Matt offers a slightly new view of the Republican "southern strategy":
It's true that the recent political success of the GOP has an enormous amount to do with the party's success in the white south, but I think the evidence strongly suggests that conservative politicians get the votes of white southerners precisely because white southerners like conservative positions on taxes, moral values, and national security. Southern Democratic politicians of the Jim Crow era, after all, mostly took conservative stances on all of these issues. The weird thing about Jim Crow politics is that white southerners with conservative views on taxes, moral values, and national security would vote for Democratic presidential candidates who didn't share their views. They did that as part of a strategy for maintaining white supremacy in the South.
And for a long time the strategy worked. Democratic politicians like Woodrow Wilson and Franklin Roosevelt loyally upheld white supremacy. The dam began to crack with Harry Truman, and then under Lyndon Johnson the national party decisively broke with this corrupt bargain. With that done, white southerners just took their conservative views on taxes and national security into the Republican Party where such views belonged. Racism is a key part of the story, but it plays a much bigger role in explaining why Adlai Stevenson and John Kennedy won South Carolina than in explaining why Ronald Reagan and George W. Bush won there.

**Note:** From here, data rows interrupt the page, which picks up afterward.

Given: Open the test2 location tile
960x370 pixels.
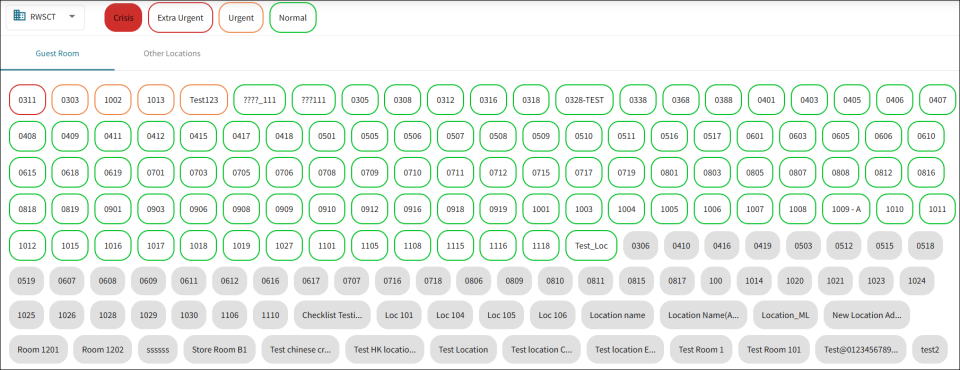Looking at the screenshot, I should [929, 350].
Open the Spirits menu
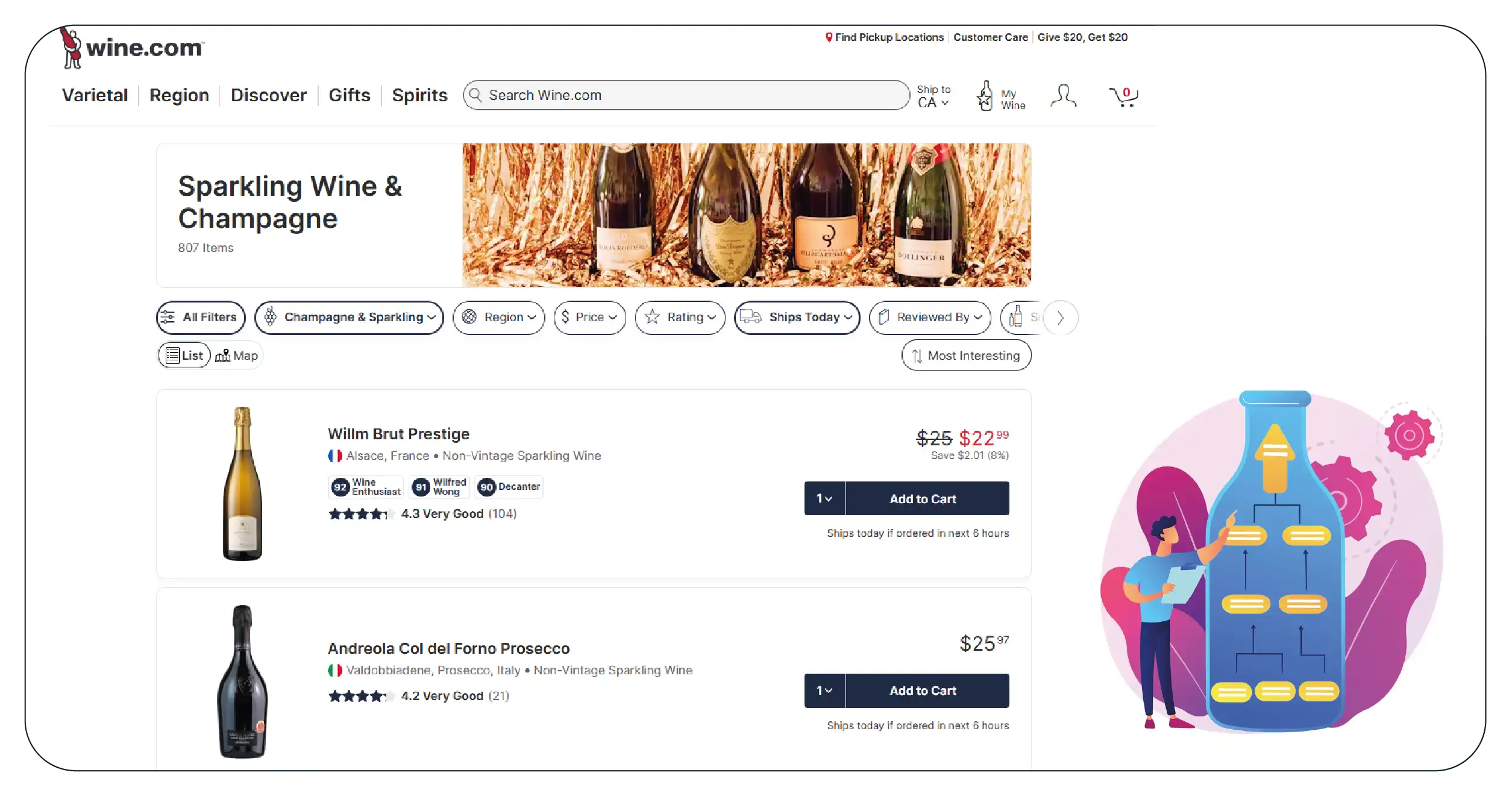This screenshot has width=1512, height=796. click(419, 95)
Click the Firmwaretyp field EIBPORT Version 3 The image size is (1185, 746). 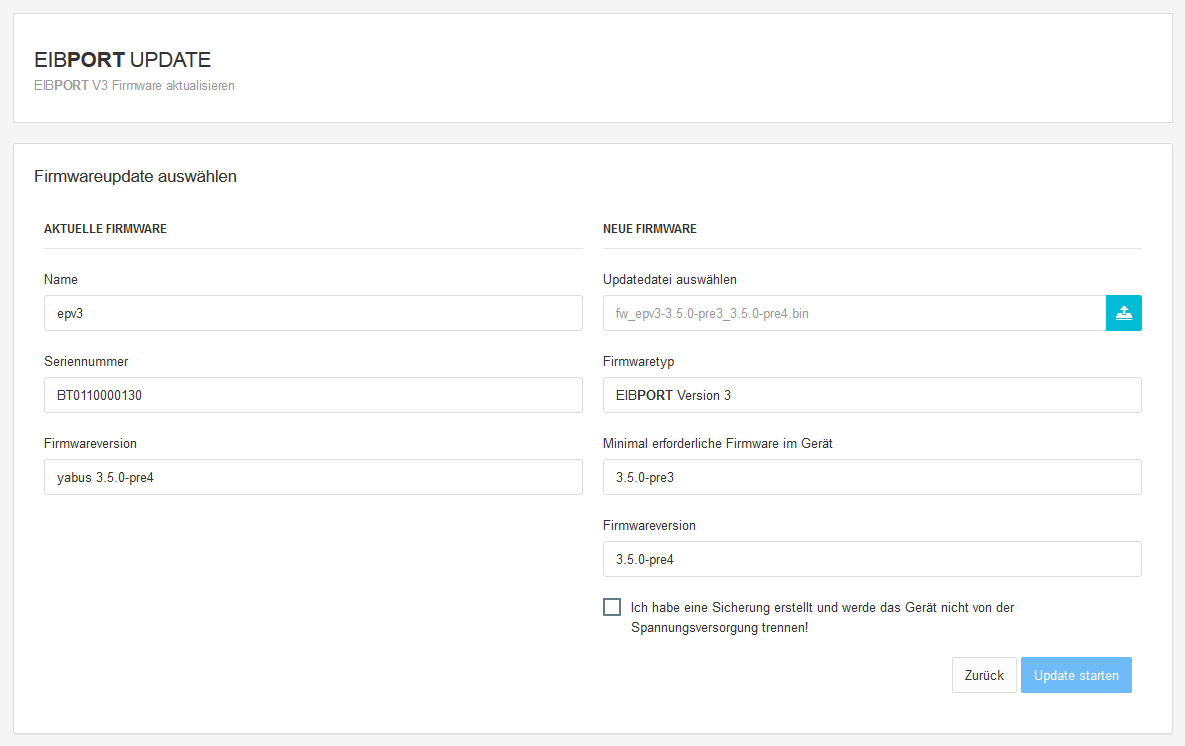click(x=872, y=395)
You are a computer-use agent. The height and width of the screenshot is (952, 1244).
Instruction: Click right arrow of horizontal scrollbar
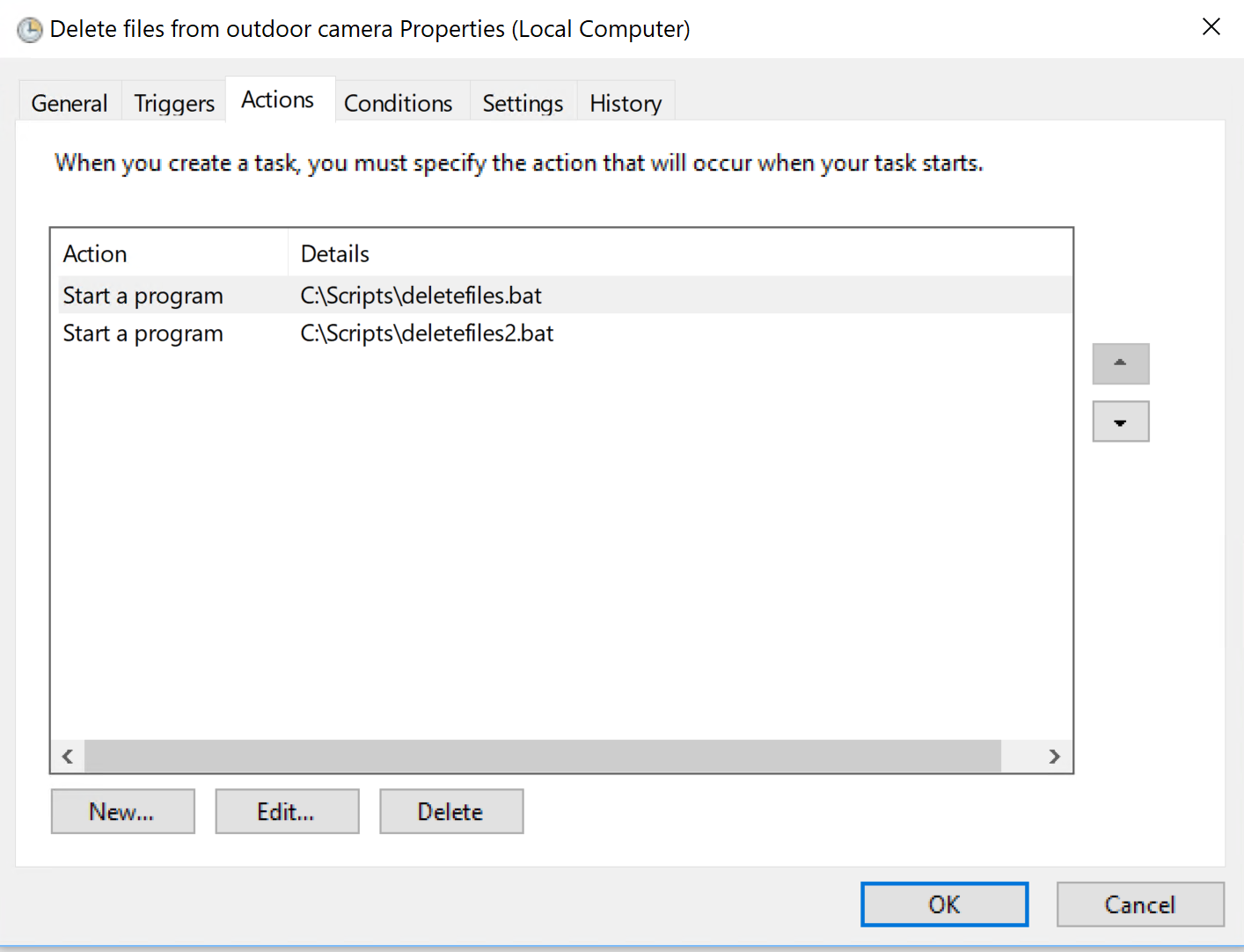(1054, 757)
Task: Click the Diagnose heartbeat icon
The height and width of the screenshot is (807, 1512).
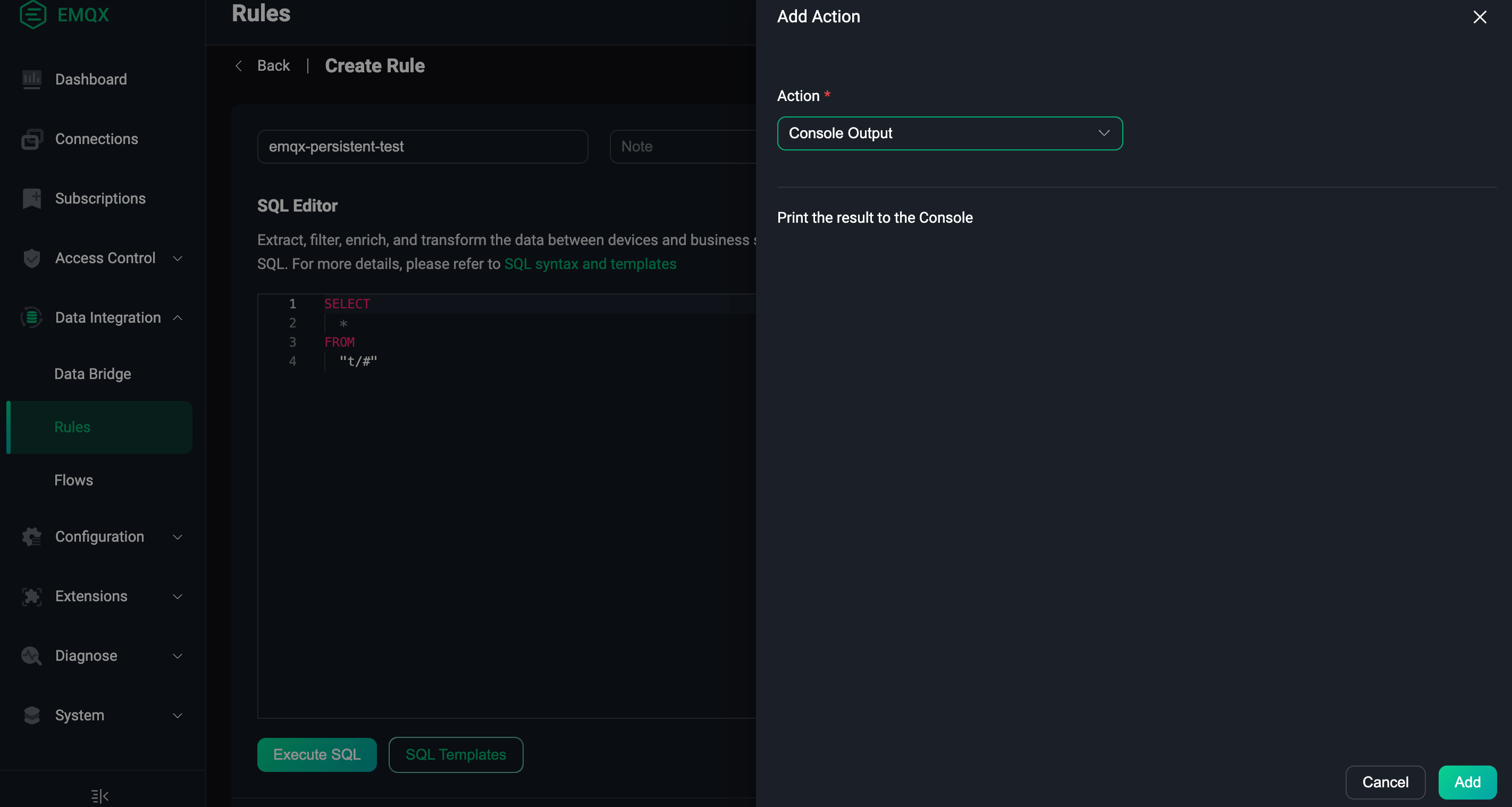Action: coord(32,655)
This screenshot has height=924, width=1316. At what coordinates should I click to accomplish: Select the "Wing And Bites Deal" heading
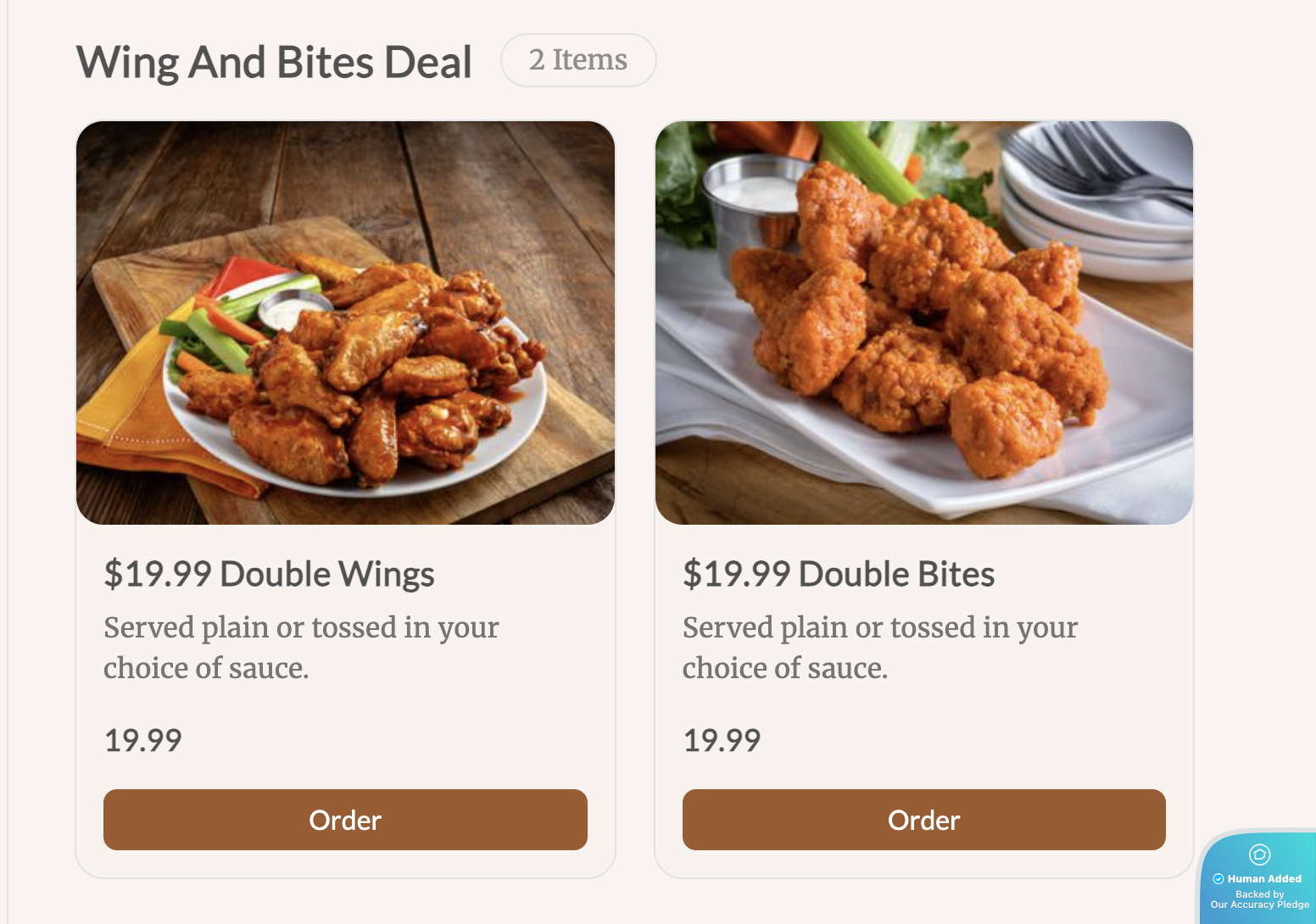274,63
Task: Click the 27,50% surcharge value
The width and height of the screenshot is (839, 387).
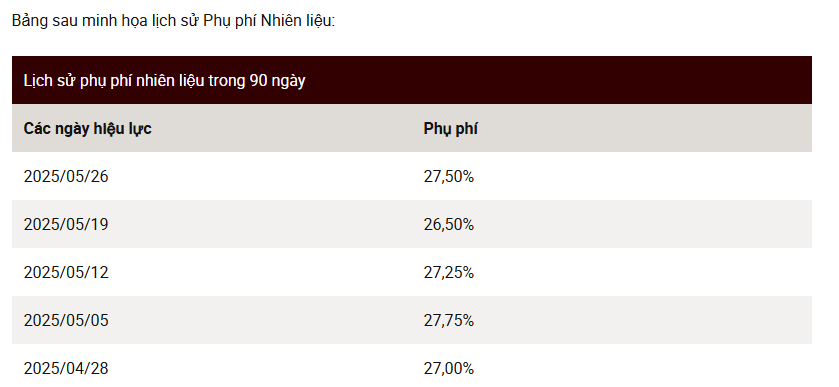Action: click(449, 177)
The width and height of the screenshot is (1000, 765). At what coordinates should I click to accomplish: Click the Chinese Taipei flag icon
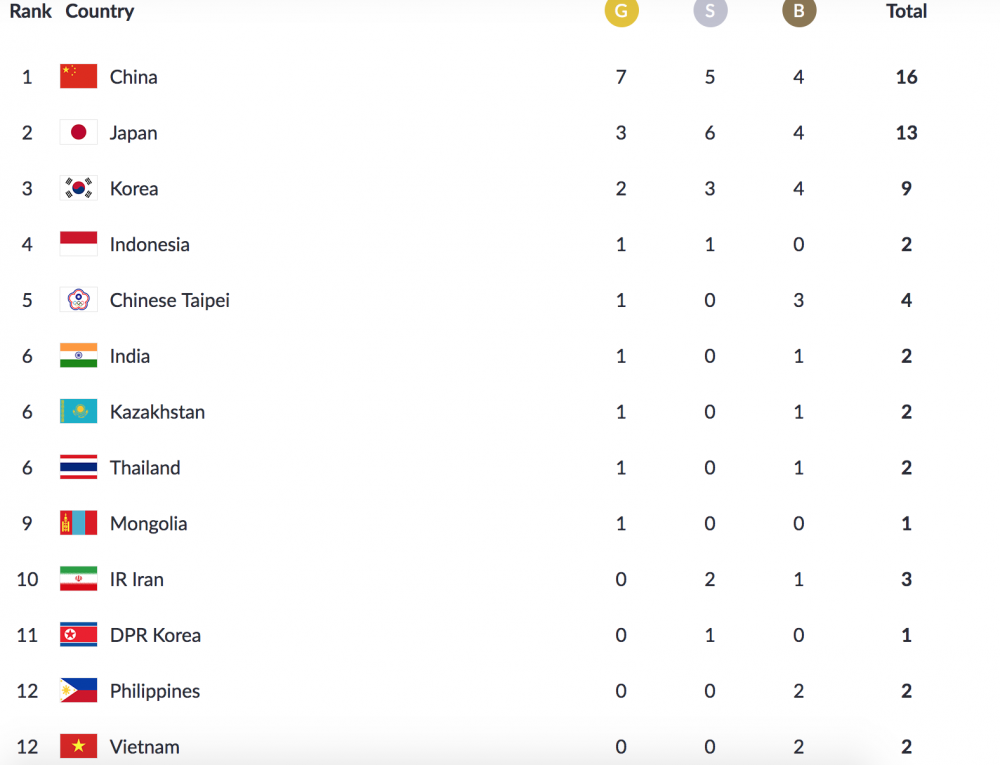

I think Matt is obviously right that the South is not just conservative because they hate blacks . . . although it would be interesting to see how much the experience of Reconstruction altered Southern views of government.
The "Southern strategy" should imply not merely that Republicans started campaigning in the south (that would be logical if they thought they should win there . . . and would Paul Krugman really spurn white racist voters who supported, say, the Democrats on single payer?) It should imply that Republican policy changed to make it more palatable to racists. Is this true?